L’export italiano vola ma non prende l’aereo

I prodotti del Made in Italy non decollano ancora abbastanza. Non stiamo parlando in questo caso in termini di vendite e di successo commerciale, dato che l’Export italiano in molti settori gira a ritmi sostenuti. Ma del fatto che il sistema del trasporto aereo per le merci e i prodotti delle nostre aziende deve ancora svilupparsi, rafforzarsi e crescere, se guardiamo allo scenario continentale e internazionale.

L’importanza del trasporto aereo è essenziale innanzitutto, e ancora di più, per le esportazioni extra-europee dell’Italia, dove a una marginalità in termini di tonnellate rispetto ai volumi complessivi trasportati corrisponde invece un valore delle esportazioni superiore al 25% del totale, a sostegno delle principali filiere logistiche del Made in Italy nel mondo.

Nel settore dei trasporti cargo per via aerea, l’Italia è solo il sesto mercato in Europa per volumi di traffico merci, e resta un divario rilevante da colmare rispetto agli altri principali Paesi Europei. Basti pensare, ad esempio, che gli aeroporti italiani rappresentano solo il 6% del trasporto aereo merci totale in Europa, mentre in termini di popolazione e PIL (considerando le stesse nazioni) l’Italia rappresenta rispettivamente il 12% e il 10,7%.

Per fare un altro raffronto, i primi due aeroporti europei per volume di merci trasportate sono quelli di Francoforte e Parigi, e movimentano entrambi circa 2 milioni di tonnellate l’anno, vale a dire il doppio del volume complessivo movimentato in Italia. Nella classifica europea in questo campo, l’aereoporto di Malpensa si posiziona al nono posto, mentre Fiumicino è addirittura al diciannovesimo posto. Numeri che rendono evidente un decollo che ancora stenta, ritarda e resta in Stand-by sulla pista.

Lo scenario e il Trend del trasporto aereo delle merci è stato colpito in maniera pesante dalla crisi del 2008, che ha portato i volumi movimentati a livelli simili a quelli di inizio Duemila. In pratica, i livelli pre-crisi di traffico merci raggiunti nel 2007 sono stati ripresi nuovamente solo nel 2015. L’andamento più recente degli ultimi anni registra in Italia tassi di crescita nel settore cargo positivi e superiori alla media europea, tali da portare il tasso di crescita decennale a essere superiore a quello europeo, se stime e previsioni verranno rispettate.

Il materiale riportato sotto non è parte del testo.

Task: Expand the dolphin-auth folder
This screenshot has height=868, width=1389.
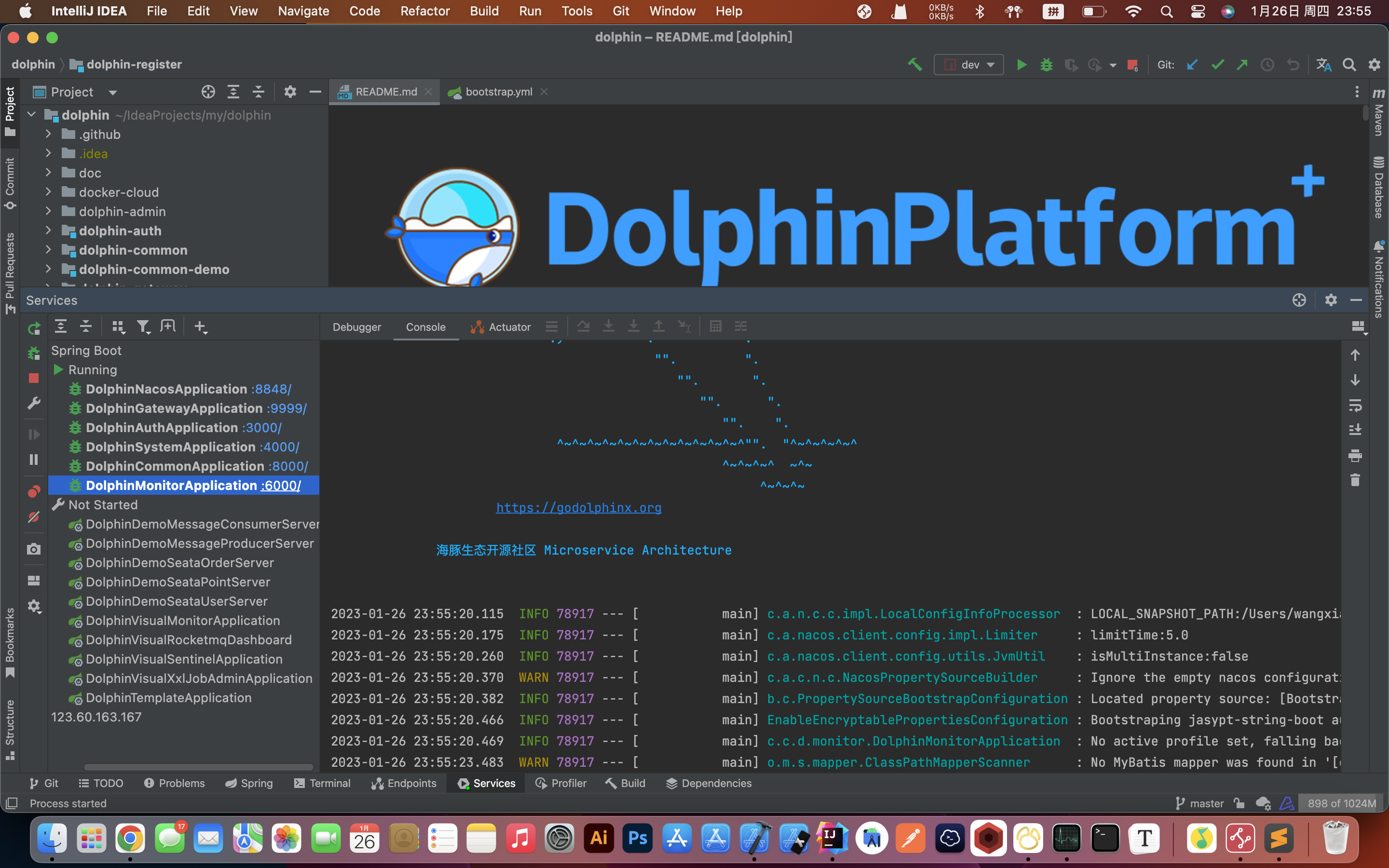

In questo quadro, il programma cargo aereo pianificato del governo Gentiloni e dal suo Ministero dei Trasporti racchiude tutti gli interventi volti a sostenere le attività del trasporto aereo di merci: l’obiettivo è quello di recuperare attrattività, per migliorare il ruolo marginale che l’Italia svolge in Europa (appunto con un risicato 6% del totale).

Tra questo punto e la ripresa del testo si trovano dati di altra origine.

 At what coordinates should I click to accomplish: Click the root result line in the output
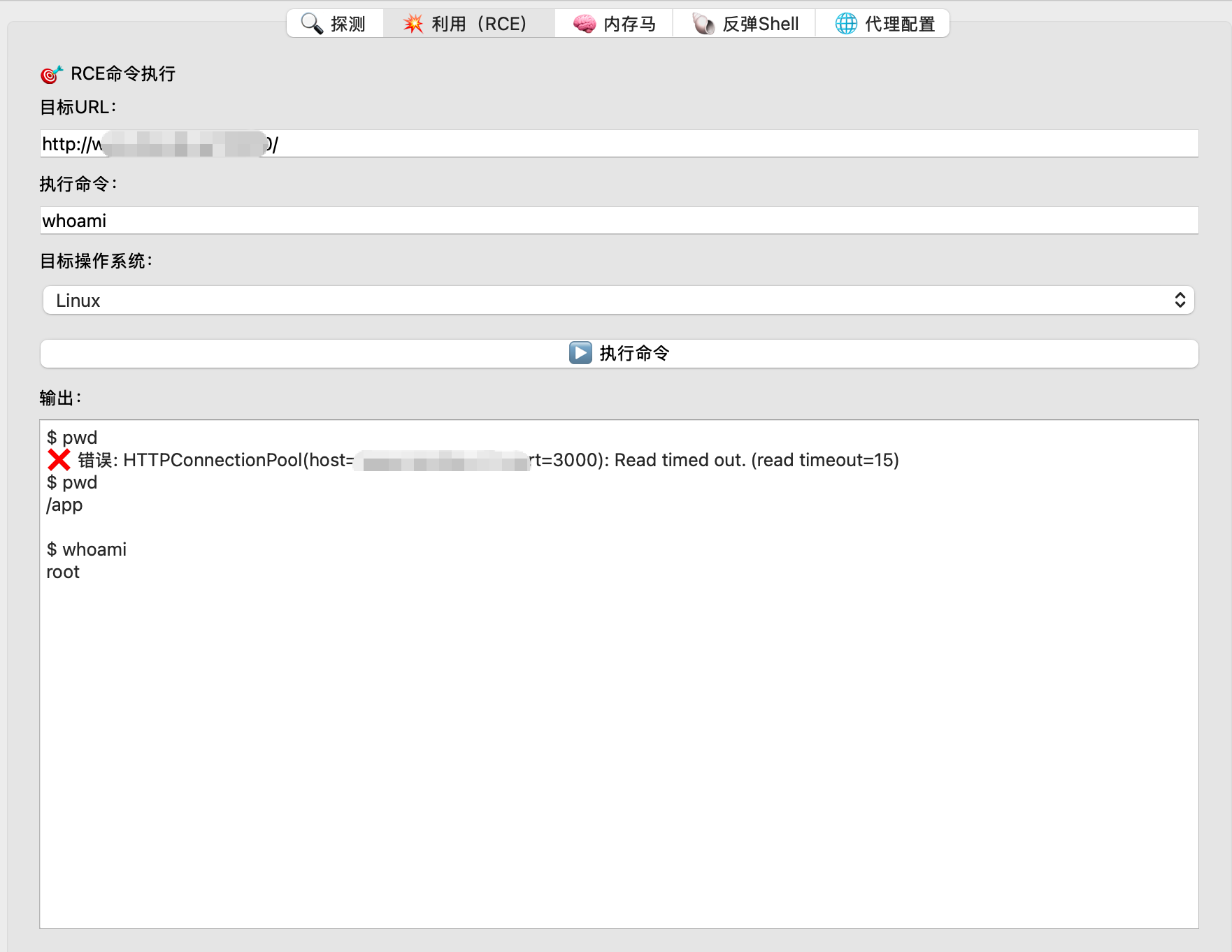click(63, 572)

Il programma del governo, le cui linee dovrebbero continuare nel Def (Documento di Economia e Finanza dello Stato) per il 2018, comprende gli interventi volti ad aumentare la competitività del cargo aereo e si compone di interventi infrastrutturali relativi allo sviluppo di nuova capacità, e di interventi volti a risolvere i colli di bottiglia. Tra gli interventi infrastrutturali, il più significativo è relativo allo sviluppo del Cargo Center di Malpensa, progetto che porterebbe la capacità dell’aerea Cargo City vicina a un milione di tonnellate, quasi doppia rispetto all’attuale movimentato, ma pari soltanto al 50% del traffico movimentato da Parigi Charles de Gaulle e da Francoforte. Altri interventi sul Cargo City sono previsti negli contratti di programma di Fiumicino, Bergamo, Catania, Bologna e Venezia. Nei piani di sviluppo futuri è quindi importante tenere conto degli ambiti di recupero più ampi presenti, e necessari, nel settore del trasporto aereo cargo.